TASK STATEMENT: Please, from the entries below, transcribe exactly the lines that begin at the line with "298x134 pixels." and end at the line with "The image size is (861, 323).", without the pictures.

Recorded data:
·····
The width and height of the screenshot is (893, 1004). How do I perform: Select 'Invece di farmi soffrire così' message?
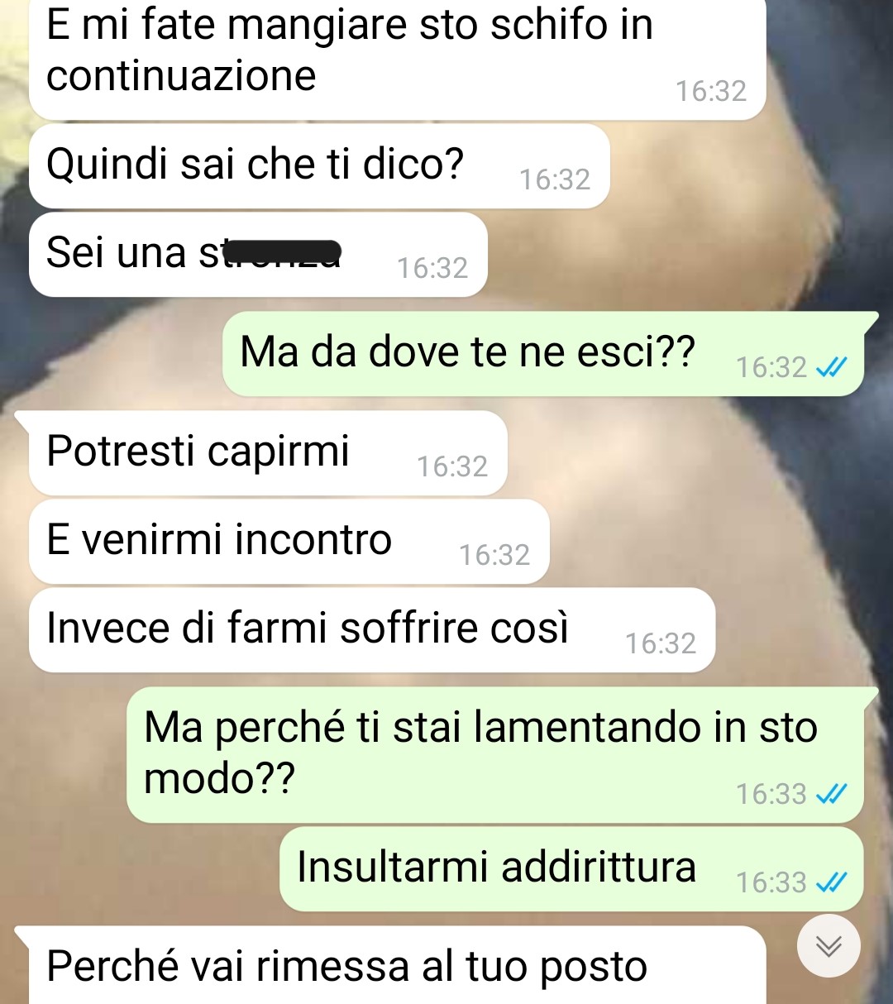[x=372, y=630]
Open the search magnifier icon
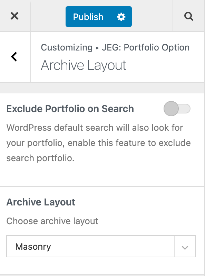 (189, 16)
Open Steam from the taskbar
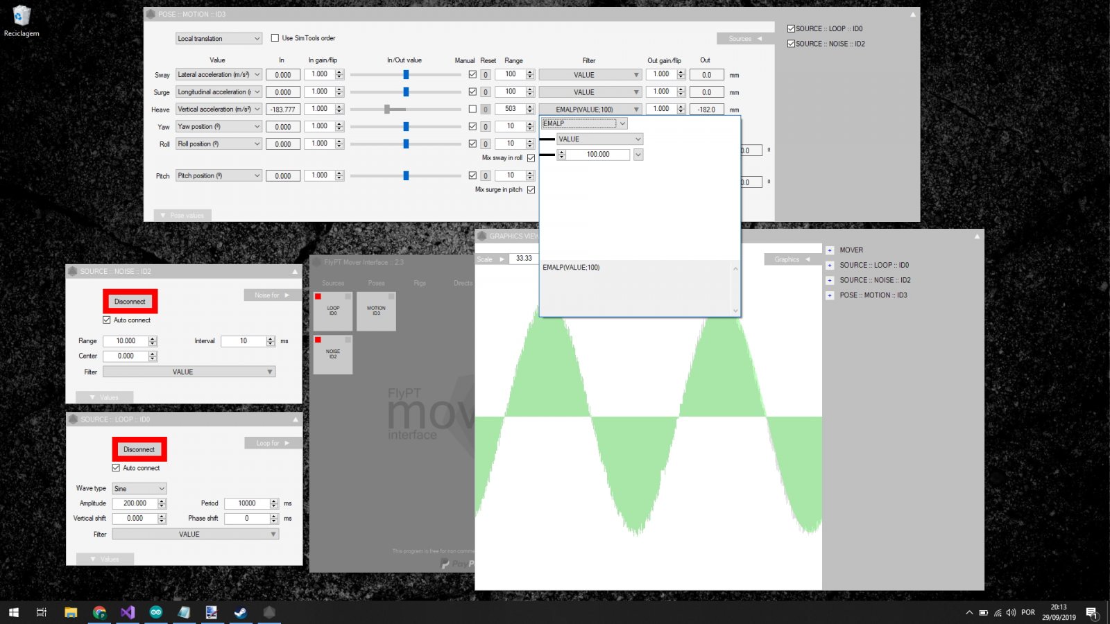Viewport: 1110px width, 624px height. [240, 612]
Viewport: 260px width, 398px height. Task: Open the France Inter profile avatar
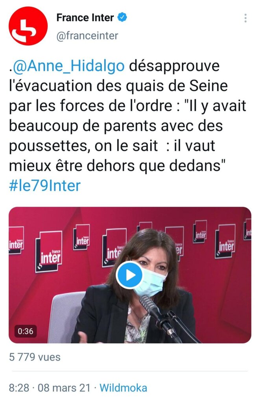(28, 26)
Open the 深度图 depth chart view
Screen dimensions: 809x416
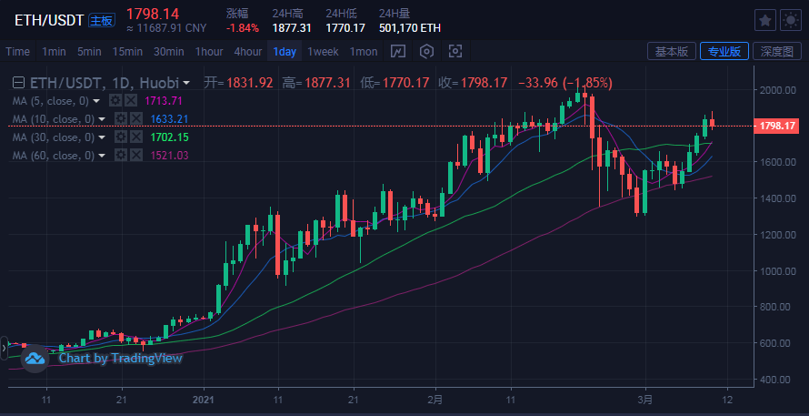click(776, 51)

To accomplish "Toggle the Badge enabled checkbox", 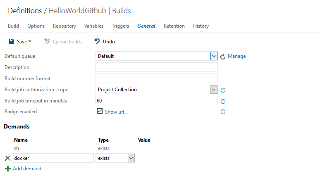I will tap(100, 111).
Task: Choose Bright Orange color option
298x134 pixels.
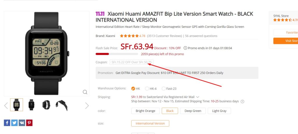Action: (146, 111)
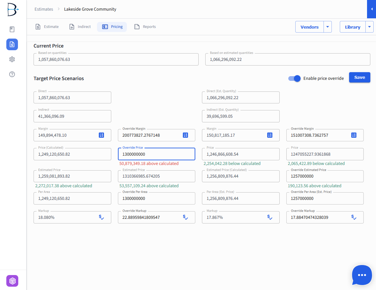Viewport: 376px width, 290px height.
Task: Disable the Enable price override toggle
Action: pos(294,78)
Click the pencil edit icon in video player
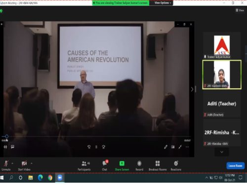The height and width of the screenshot is (185, 247). tap(165, 147)
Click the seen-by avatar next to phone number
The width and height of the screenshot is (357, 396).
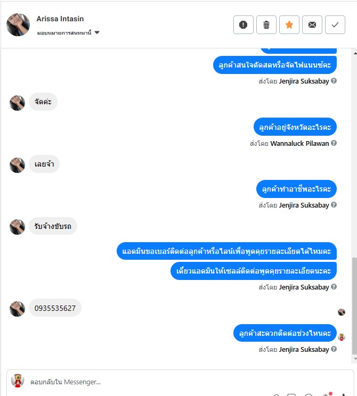[x=342, y=312]
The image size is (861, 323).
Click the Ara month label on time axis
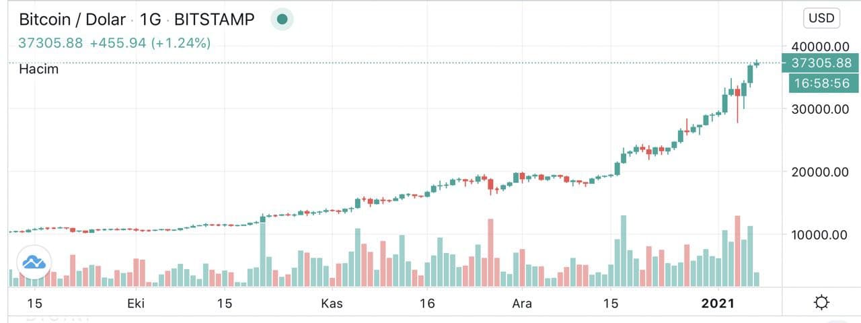pos(522,303)
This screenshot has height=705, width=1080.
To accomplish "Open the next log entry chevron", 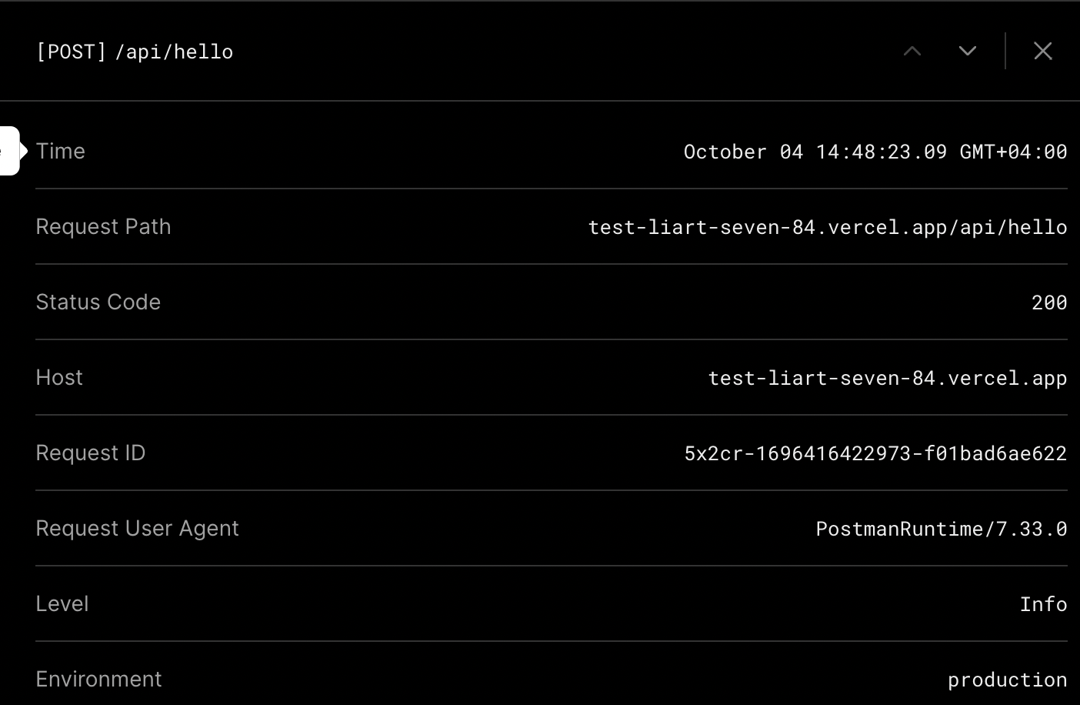I will click(967, 51).
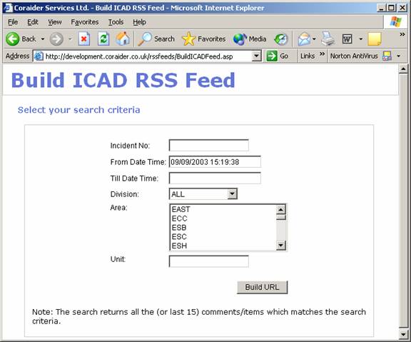Open the Favorites star icon
411x342 pixels.
[188, 39]
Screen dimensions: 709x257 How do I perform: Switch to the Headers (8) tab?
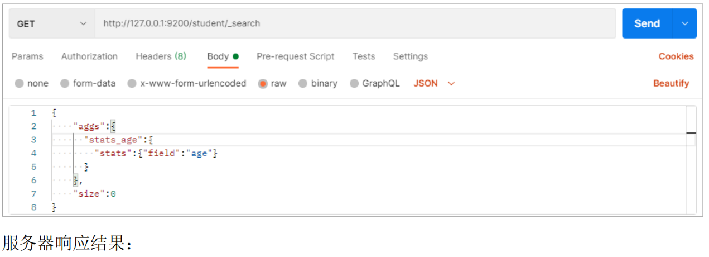point(161,56)
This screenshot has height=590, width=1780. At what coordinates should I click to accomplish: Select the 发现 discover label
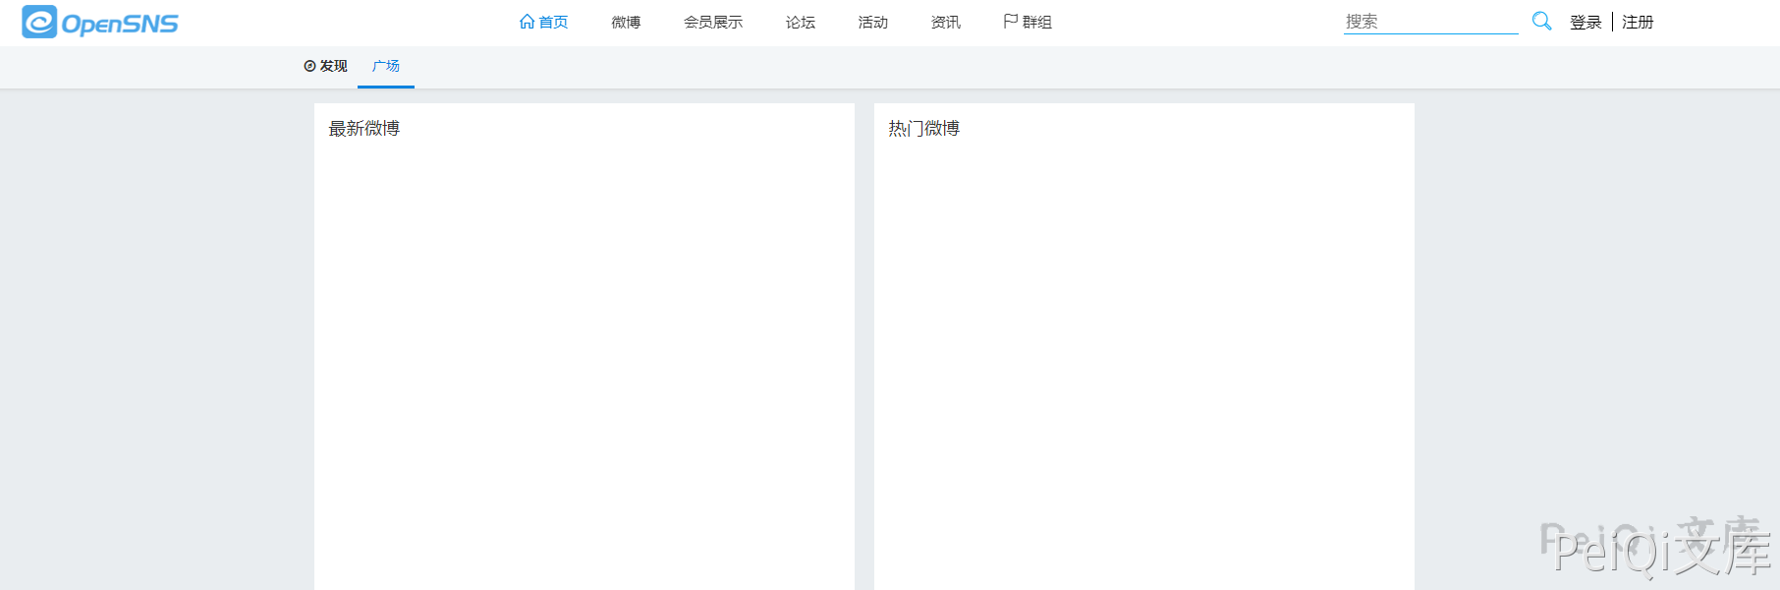pos(334,66)
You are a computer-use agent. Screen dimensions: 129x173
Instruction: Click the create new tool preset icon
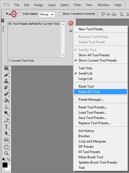click(x=71, y=30)
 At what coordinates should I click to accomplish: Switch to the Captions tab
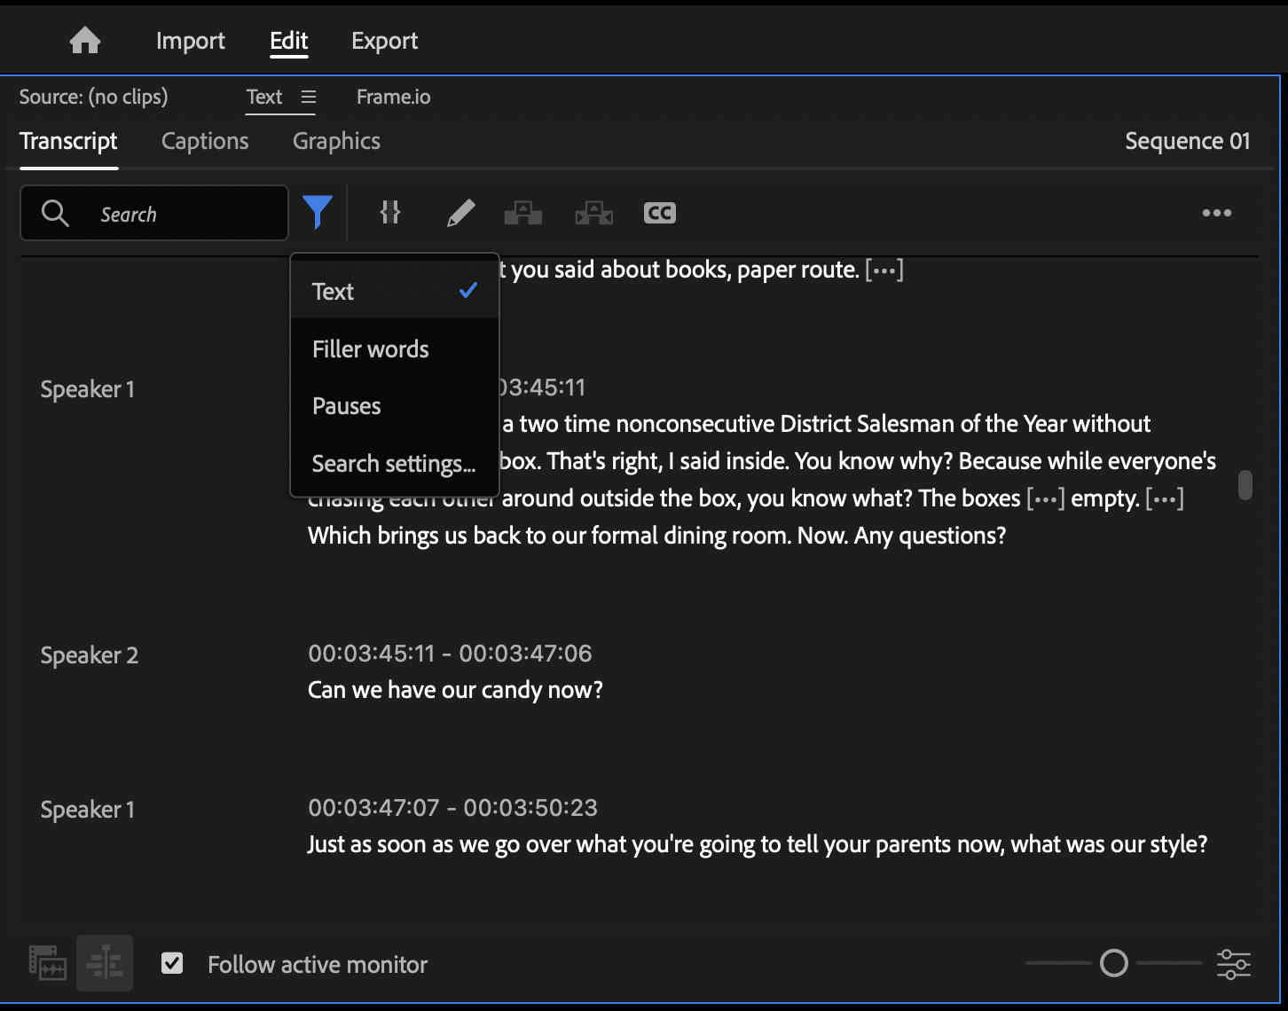204,141
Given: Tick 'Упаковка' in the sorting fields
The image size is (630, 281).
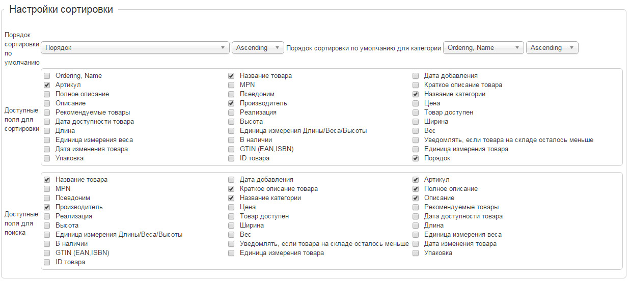Looking at the screenshot, I should pos(47,158).
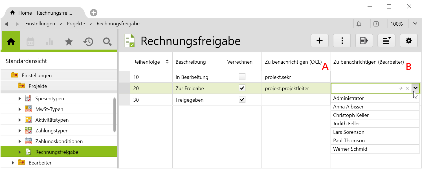Click the notification bell icon
Viewport: 422px width, 169px height.
click(359, 24)
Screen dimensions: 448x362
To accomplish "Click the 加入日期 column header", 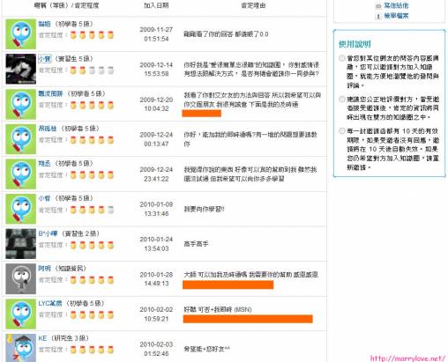I will [x=156, y=5].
·····
TASK SOLUTION:
298x134 pixels.
Action: (146, 111)
Viewport: 376px width, 290px height.
Task: Disable the Enable price override toggle
Action: pos(294,78)
Click the pencil edit icon in video player
The height and width of the screenshot is (185, 247). tap(165, 147)
Click the seen-by avatar next to phone number
The width and height of the screenshot is (357, 396).
[x=342, y=312]
The image size is (861, 323).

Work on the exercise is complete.